Cox focused on helping low-income students, nonprofits in pandemic

Cox Communications, the largest private telecom company in America, is involved in two initiatives this month as part of its ongoing effort to meet a “great need” among  low-income students and their families in Arizona during the pandemic. 

In its latest effort, Cox partnered with the Arizona Cardinals and State Farm last week to give 150 computers and one free year of high speed internet to 150 families in Phoenix. Families in the Phoenix Elementary and Roosevelt school districts are receiving the free computers and one free year of Cox’s Connect2Compete high speed internet.

“As schools continue to find ways to educate kids outside the classroom, we don’t want to see kids get left behind just because their family can’t afford a computer and an internet connection in the home,” said Susan Anable, Cox’s southwest vice president of public affairs.

All of the students selected qualify for the National School Lunch Program (NSLP), Supplemental Nutrition Assistance Program (SNAP), Temporary Assistance for Needy Families (TANF) or live in public housing.

Access to technology at home is critical to the quality of a student’s education, yet many students in America lack internet access, Anable said. One-third of households with children 6 to 17 years old do not have high speed internet in their homes, according to Cox. 

To address the need, Cox offers an option for low-income families with school-age children through its Connect2Compete program. Qualifying families can receive home internet with wifi for $9.95 a month. 

Of the parents enrolled in the program, 91 percent agree that low-cost internet service at home gives children a leg up for high school graduation.

Cox Charities accepting grant applications through May 29

Cox also announced last week that it is accepting applications through May 29 for grants up to $10,000 each from Arizona nonprofits that work with youth and education. 

Now more than ever, nonprofits are relying on giving to be able to continue to support children in their communities, said Anable, citing a new report conducted by the Arizona State University (ASU) Lodestar Center for Philanthropy and Nonprofit Innovation. 

The report, which surveyed 449 Arizona nonprofits, portrays a sector struggling under the weight of the pandemic:

  •        Nearly 80 percent reported a reduction in normal services
  •        Eleven percent are not operating at all
  •        Almost 40 percent of all arts and culture nonprofits are not operating
  •        Just under 20 percent will not be able meet payroll in eight weeks
  •        Only 5 percent report they are operating normally

That’s why supporting them is so critical right now, Anable said. 

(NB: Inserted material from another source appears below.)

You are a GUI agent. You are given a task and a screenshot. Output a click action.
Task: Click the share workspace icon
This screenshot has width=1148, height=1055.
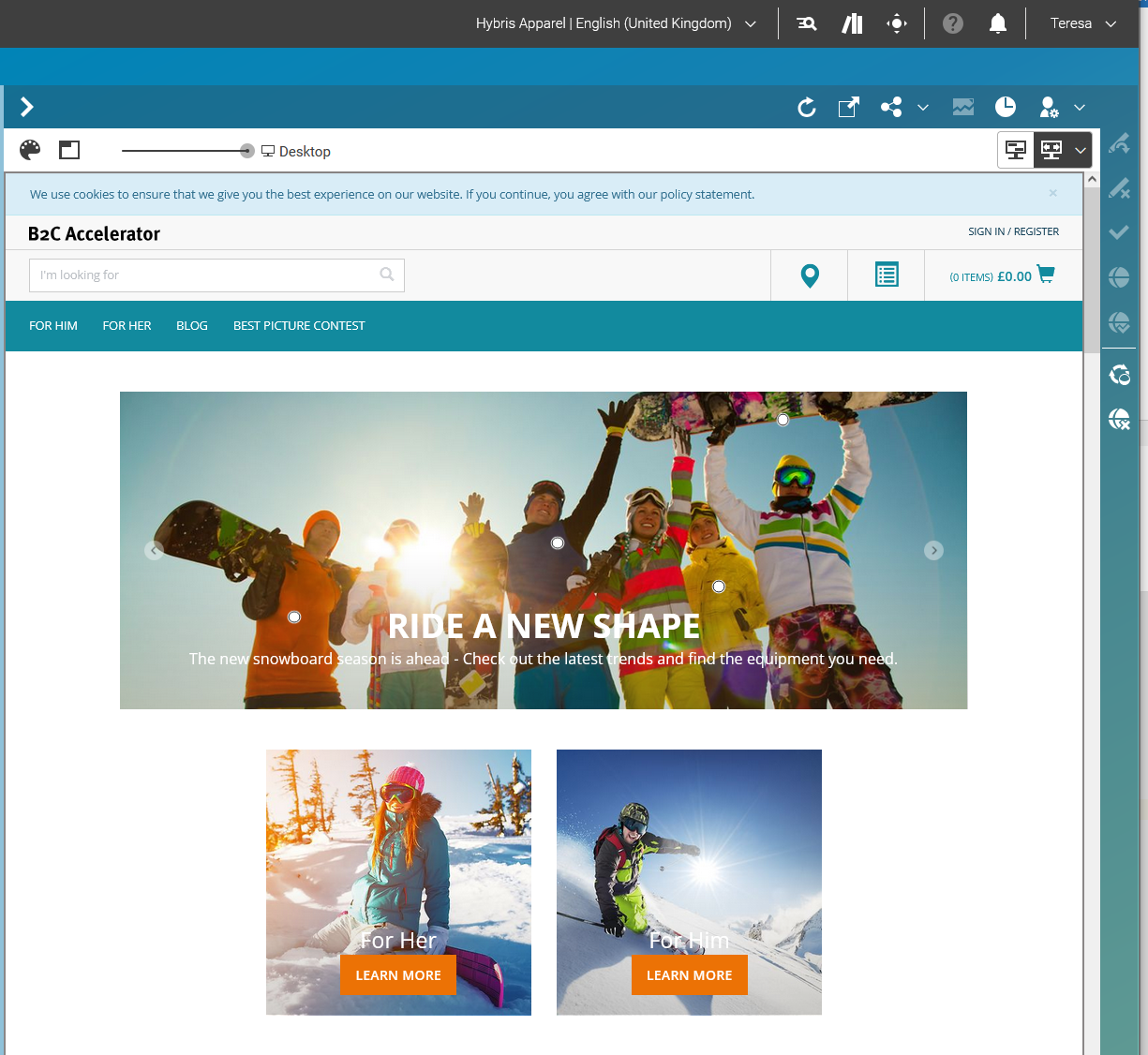(890, 107)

“Continuing our history of supporting the communities in Arizona where our employees live and work, Cox recognizes how vital our youth and education-focused nonprofit community is to provide vital support for children in our state. At a time when donations are down sharply due to the pandemic, our 3,200 employees are extending a helping hand.”   

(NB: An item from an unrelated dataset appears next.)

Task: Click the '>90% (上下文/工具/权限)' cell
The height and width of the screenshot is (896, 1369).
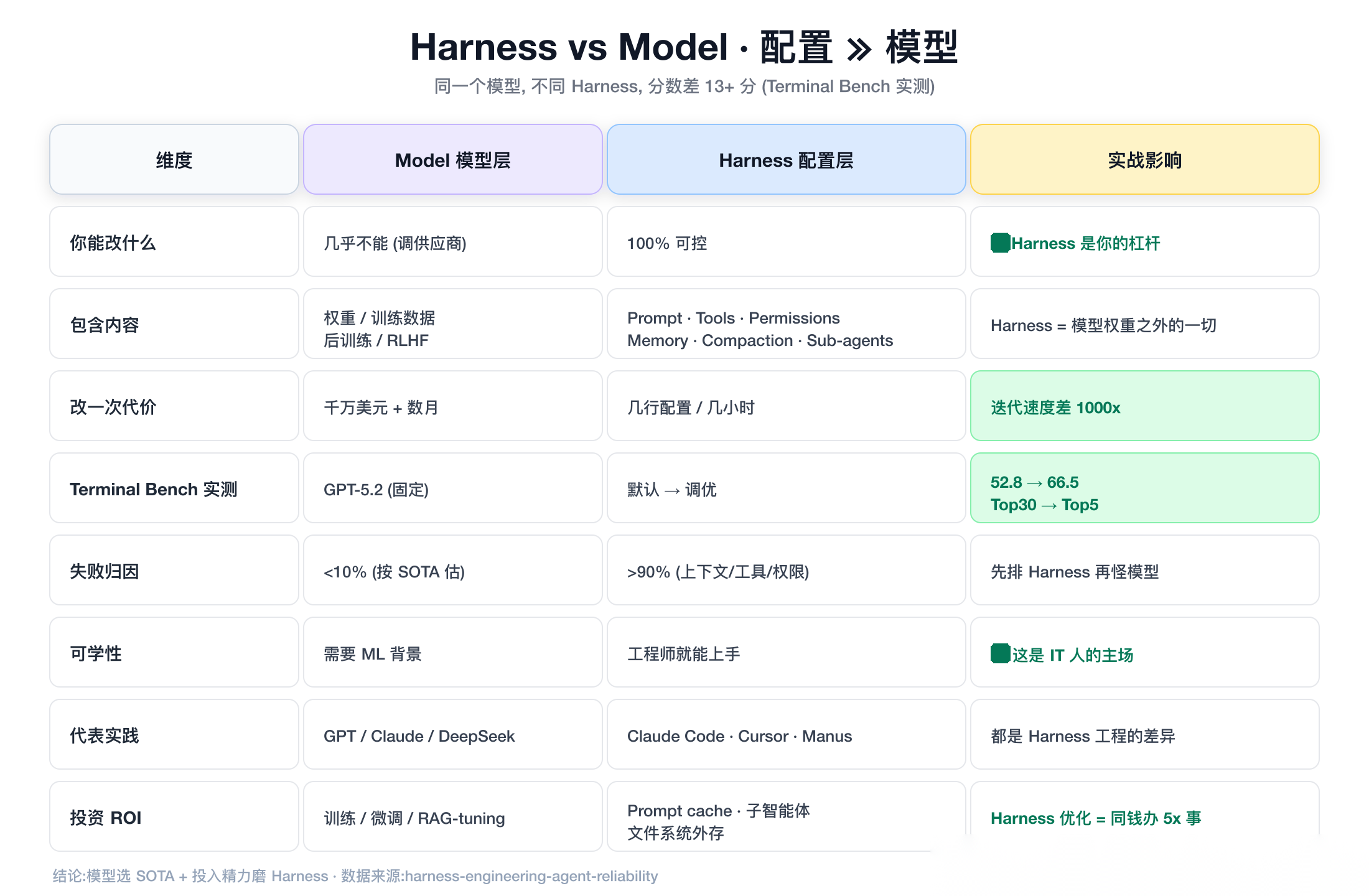Action: [x=787, y=570]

Last year, Cox Charities distributed nearly $570,000 to more than 100 youth and education-focused nonprofits across Arizona. Cox Charities funds are raised through employee-driven fundraisers and personal contributions throughout the year, as well as community fundraising partnerships. 

For the guidelines and grant applications, go to: Cox Charities Grants.

Cox has almost 3 million customers in Arizona

As the largest private telecom company in the U.S., Cox has 6 million residential and commercial customers. Cox has about 20,000 employees nationwide. Total revenues in 2016 were $11 billion. 

While Cox operates cable systems in 18 states, almost half its customers are in Arizona where it employs more than 3,200 workers. In metro Phoenix, it serves more than 2.5 million subscribers and in Southern Arizona approximately 400,000. 

Cox Communications is the largest division of Cox Enterprises, a family-owned business founded in 1898 by Governor James M. Cox of Ohio.